«Kebab» in arabo significa “carne arrostita” (viene chiamato anche «kabab», «kebap», «shawerma» o «ghiros») e in Turchia viene anche definito «kebab da passeggio», per l’abitudine di mangiarlo mentre si cammina per strada. Ma se trovate scritto su tutte le insegne «Döner kebab», il significato letterale è «kebab che gira», perché la cottura della carne (può essere montone, agnello, manzo, vitello, pollo, tacchino o una combinazione di tutte queste) avviene attraverso un gigantesco e caratteristico spiedo vert icale.
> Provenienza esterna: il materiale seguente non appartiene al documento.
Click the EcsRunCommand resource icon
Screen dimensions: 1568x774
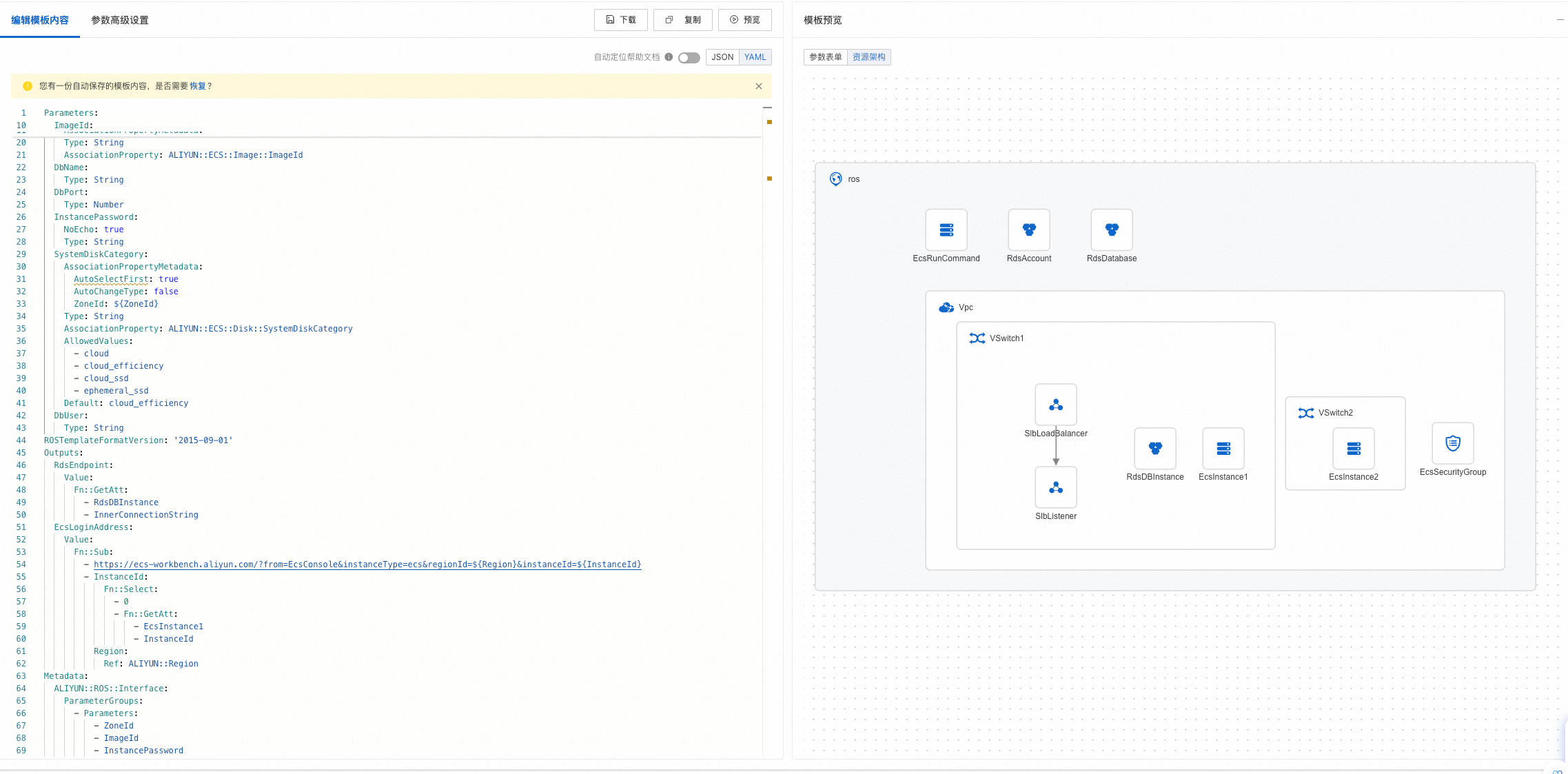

La carne viene tagliata a fettine, sagomata, e marinata con una mistura di erbe e spezie che variano a seconda del paese; poi viene infilata nello spiedo verticale fino a formare un grosso cilindro, sulla cui sommità vengono infine infilzate parti grasse che, sciogliendosi con il calore, scivolano sulla carne, conferendole un gusto particolarmente saporito ed evitandogli un'asciugatura e un indurimento eccessivo.
Poi la carne, a scelta del cliente, viene servita in un panino di qualsiasi tipo, accompagnata da varie verdure (insalata, pomodori, cipolle, melanzane, peperoni grigliati, ecc.) e salse per tutti i gusti (tra cui la piccante «harissa», a base di peperoncino rosso fresco, aglio e olio d'oliva o una a base di yogurt, prezzemolo e sesamo).
Si contano attualmente 112 specialità di kebab. L’Europa occidentale è oggi invasa da questo alimento: in Germania il kebab spopola e il business supera di tre volte quello del McDonald, in Inghilterra ha soppiantato anche il tradizionale fish&chips e in Italia continua ad espandersi a macchia d’olio con una strategia di marketing molto aggressiva. Non occorre uno scienziato del nutrizionismo per immaginare la bomba calorica rappresentata da un kebab bello farcito: sale e grassi saturi abbondano, ma il panino piace moltissimo e soprattutto è un pranzo completo e super economico (la media di un kebab normale è intorno ai 3 euro).